Well it's hard plastic. Do you think you could take a new line and bend it without it snapping? I bought a new hard fuel line and it seems just as stiff as the old one it replaced.
Besides, it only snapped because I had twisted it and the loop of it had gotten stuck inside the dash. I just wasn't paying attention.
45psi is where the needle pegs. It probably goes to at least 80 when the car is at redline. Even so, that's pounds per square inch. The inside of the line has a tiny circumference. Like 0.37 inches. So each 1/8" of line has about 0.05 square inches of surface area. Therefore that 1/8 inch of line is only holding about 3.7 pounds of force spread along the entire circumference. Each tenth of the circumference only being 0.37 pounds of force. It's really not much.
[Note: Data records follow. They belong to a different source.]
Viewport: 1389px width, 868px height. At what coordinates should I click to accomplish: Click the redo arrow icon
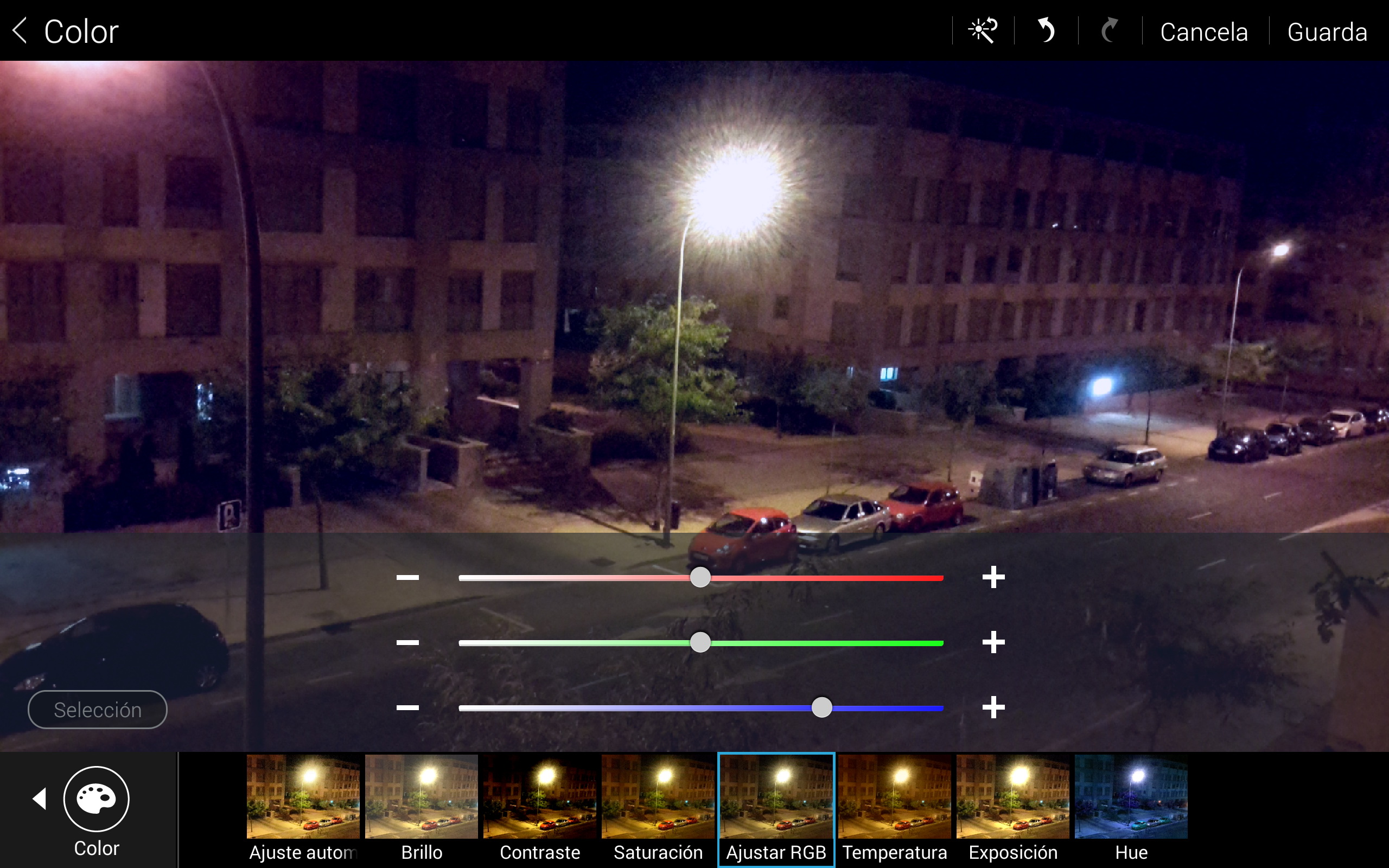click(x=1110, y=30)
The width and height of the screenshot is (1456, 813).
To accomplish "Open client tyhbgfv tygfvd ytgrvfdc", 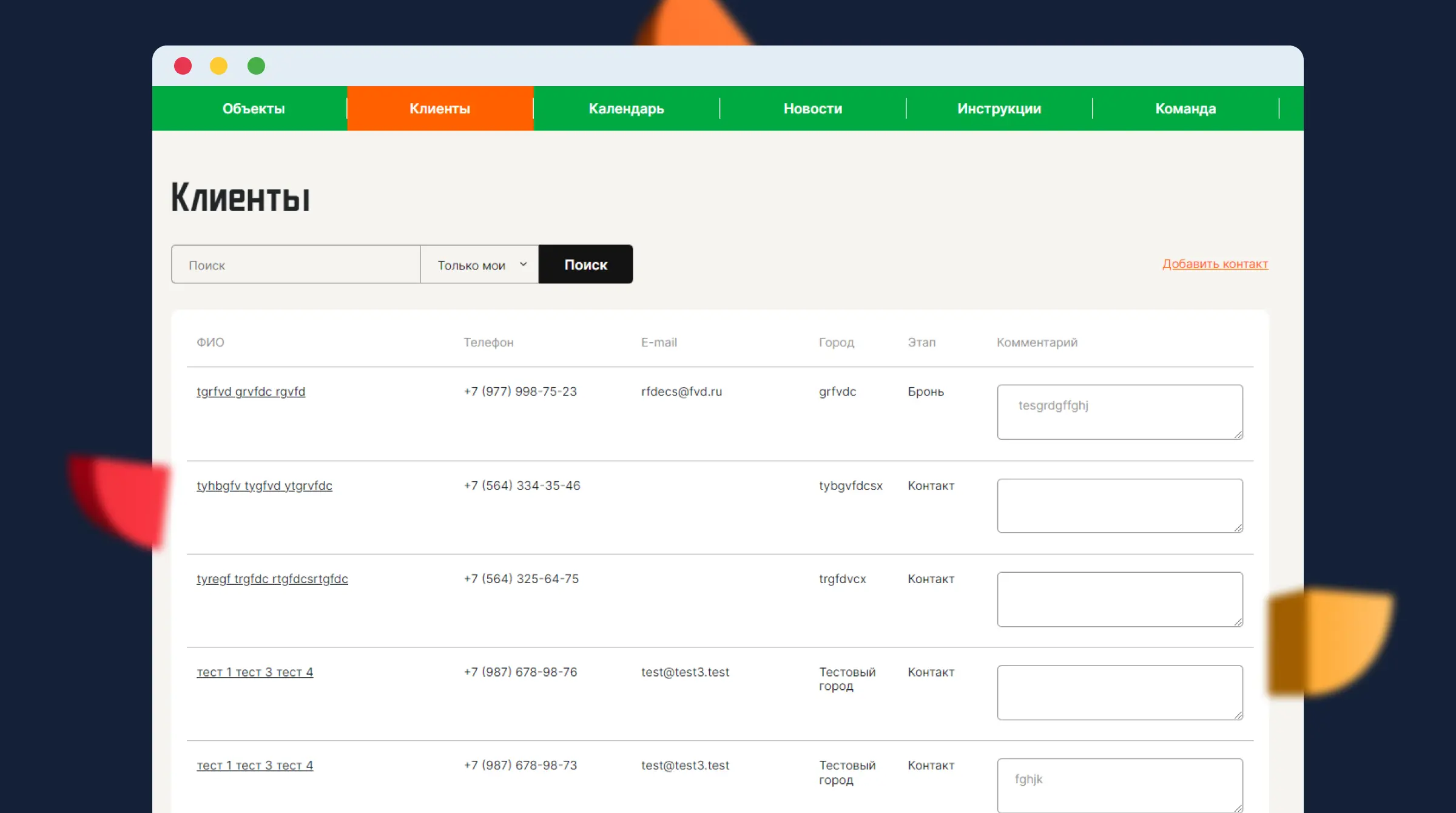I will (x=264, y=486).
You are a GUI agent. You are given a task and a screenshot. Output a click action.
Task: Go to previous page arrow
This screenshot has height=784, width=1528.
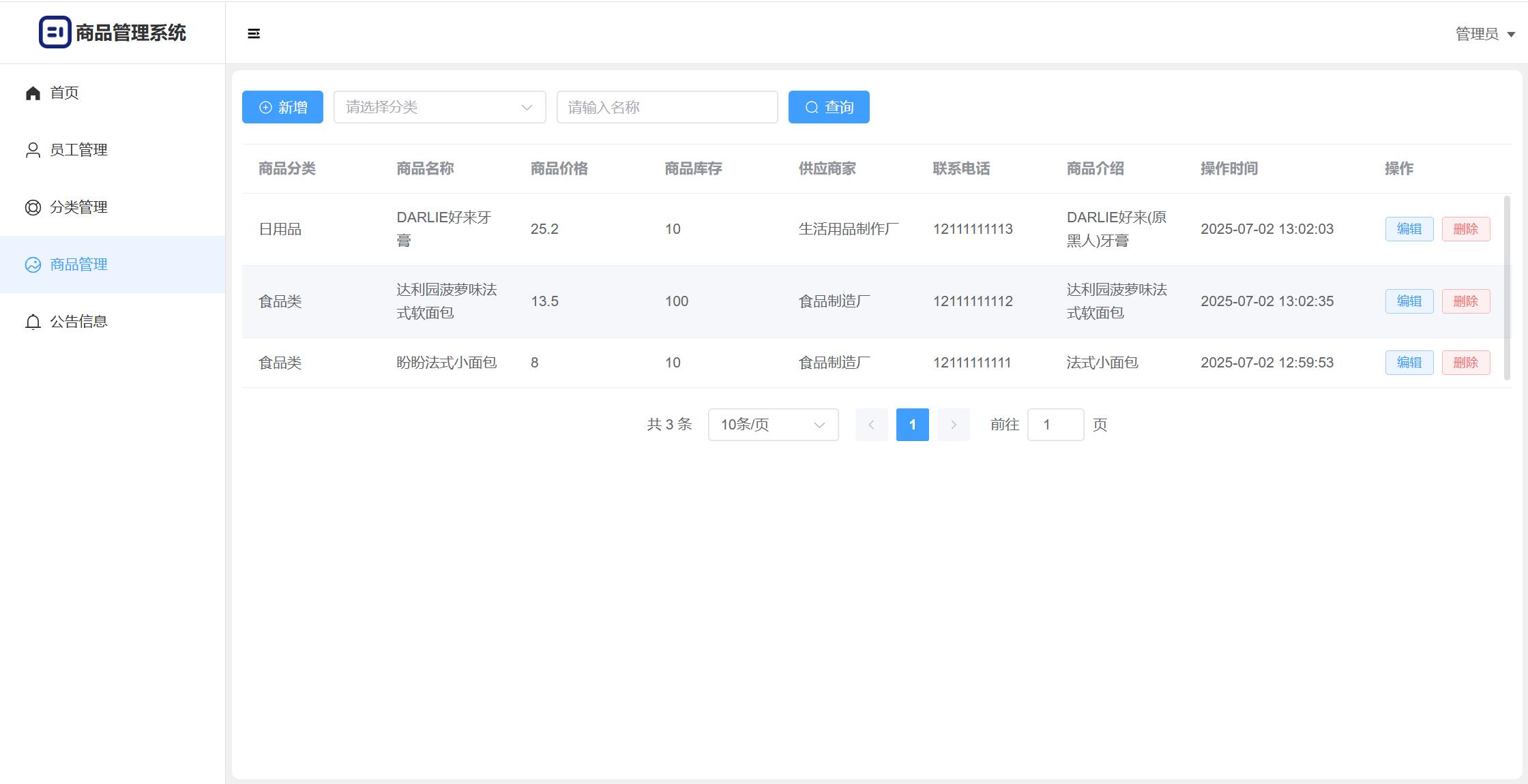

I was pulling and tugging on the line with all the force I could - to try and get the end off the barbed connector. That plastic would not crack or rip at all. Yet it did snap when I bent it in the dash. Maybe because my garage was cold near 0 Celsius? Maybe a new line would be slightly softer and more forgiving. But I'm not scared of it just suddenly bursting. There isn't enough pressure inside that tiny line to cause that to happen. And the line experiences no forces on it while it's inside the dash.
I'm more worried about my axle boots! Now those are looking like they're on the edge of bursting open!